The "triple green" concept
When it comes to sustainable data centers, the conversation often stops at renewable electricity. This is necessary, but insufficient. A true green data center must meet three conditions simultaneously.

First pillar: renewable energy
The supply of 100% renewable energy is the basic requirement. In Québec, Hydro-Québec's hydroelectricity has a carbon intensity of less than 1.7 g CO₂/kWh, compared to an average of 400 g for the U.S. grid. This is a structural advantage, not a promise of carbon offsetting.

Second pillar: waterless cooling
Air-cooled data centers consume millions of liters of water per year for cooling towers. Direct liquid cooling on a chip, glycol or demineralized water in a closed circuit eliminates this consumption. The Water Usage Effectiveness (WUE) of FirstBlock is 0. This is the only acceptable figure for an organization concerned about its water impact.
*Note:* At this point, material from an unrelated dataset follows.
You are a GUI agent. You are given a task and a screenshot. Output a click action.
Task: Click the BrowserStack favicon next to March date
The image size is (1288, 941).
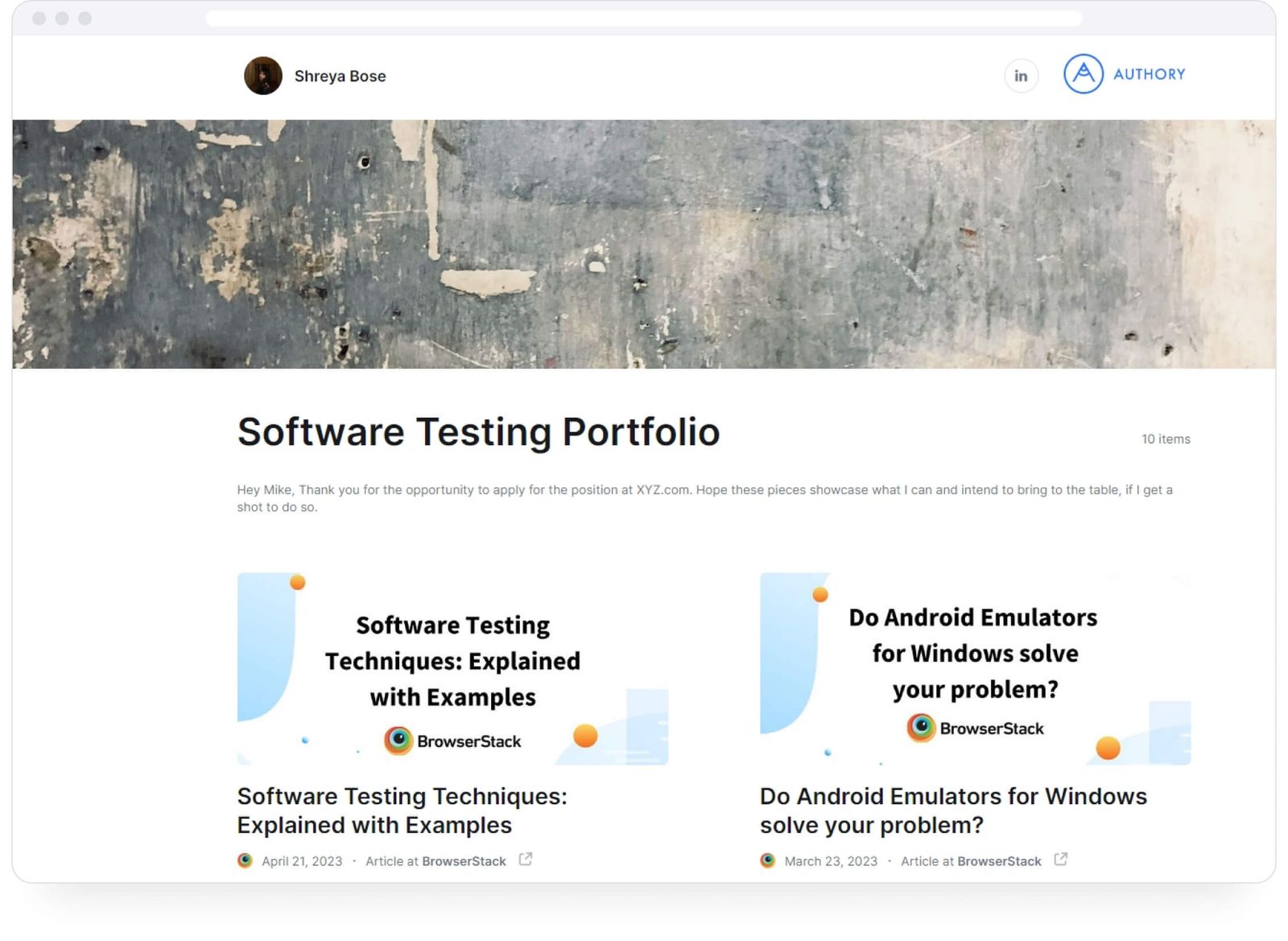tap(768, 860)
Third pillar: heat recovery
This is where FirstBlock really stands out. The heat captured between 60 and 70 °C by the liquid cooling loop is not lost. It is recovered by HeatConnect and redirected to buildings, greenhouses or urban heating networks. Each megawatt of compute becomes a useful heat source, capable of replacing natural gas and directly reducing the thermal partner's Scope 1 emissions.
This is the heart of our "triple green" model: low-carbon electricity upstream, cooling without water consumption in operation, and heat recovered downstream.